I mentioned this incident to my therapist I said “They say these phantom shocks are brought on by stress and anxiety. I thought I was doing okay, but maybe I’m not.” Her response? “Maybe parts of you are okay, and parts of you aren’t.” Shh. I’m fine, remember? She followed up, “My take is that you are feeling understandably vulnerable”. Ugh. I reminded her that to me that is the worst of all the feelings and quickly changed the subject. It is much easier to duck and weave from your therapist when you aren’t actually in their office where they can play defense or maybe it is offense…more directly. Also, she was right and I was in the mood to hate that. I feel like I spend a lot of time dealing with my feelings, I’m just not the greatest at truly feeling them. I have good intentions, and I mean to but when it comes down to it most often feelings have to catch me off guard and attack. 

Case and point an understandable but odd bit of sadness that struck me last night as I was falling asleep (I told you it is always sleeping or bedtime). I have a heart cath coming early next week and I was thinking of the things that I need to get in order beforehand. Suddenly I was completely overwhelmed with sadness. If things move the way my cardiologist predicted this is very likely the last heart cath this heart will have done. I am not particularly keen on heart caths or anything, they certainly don’t hold a lot of happy memories. Though there is that one time that Charlotte got to be my nurse and my femoral artery wouldn’t clot so we got to spend quality time with her applying direct pressure to my groin, that was kind of funny. That same visit Julie was the last nurse standing and we got to hang out until way past her shift ended because they wanted me to have a bed for overnight but one never came so Charlotte vouched for me that this wasn’t my first rodeo and I would return if I started to bleed out, (I did not in fact bleed out). So while I don’t have any particularly fond memories of heart caths it was just the thought of this being the first “last” for this heart. It struck me harder than I would have imagined. Lasts are hard, even if they are for the best.

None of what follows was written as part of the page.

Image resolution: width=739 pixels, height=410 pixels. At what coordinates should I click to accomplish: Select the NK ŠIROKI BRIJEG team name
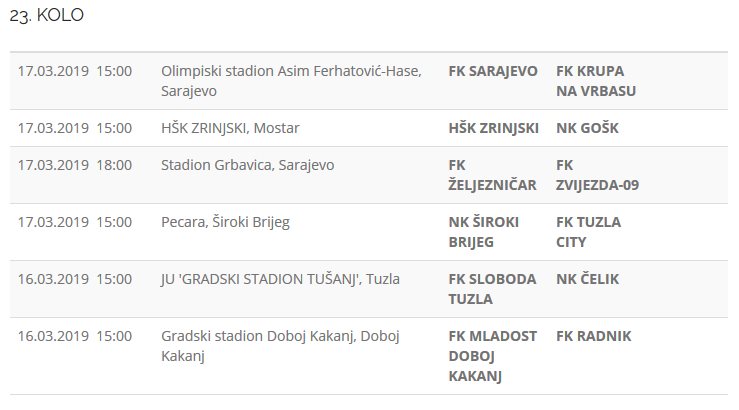pos(485,232)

It doesn’t help that you are talking to the person who personified everything in her youth (and maybe still has that habit). No stuffy slept on the floor for fear that I would hurt their feelings, when my mom got me a “pet net” for the corner above my bed deciding who went up there and who stayed on the bed might as well have been deciding who lived and who died. I guess in a not so subtle way I still feel like that now, this heart has been loyal, it has been through hell and back and done everything that was asked of it and more, replacing it feels like a bit of a betrayal and facing this first, “last” just really drove that thought home. So, the jack-in-the-box popped open and the feelings jumped out. It wasn’t so much the feelings, but the when and why that surprised me. I knew more feelings would come, I think it will continue to be a mystery what causes them and why I react to them. I will meet them as they come, and I will deal with them as they do. I have a target to work with, I have to start looking at the hard thing a bit more, so I can come to terms with what it means to say goodbye to the heart that has carried me when so many said it couldn’t. I have been given the gift of time to grieve and thank my spiteful, spitfire of a friend while it still beats in my chest. Perhaps, like most grief it won’t be something I completely get over, but something that dulls as time passes and acceptance sets in.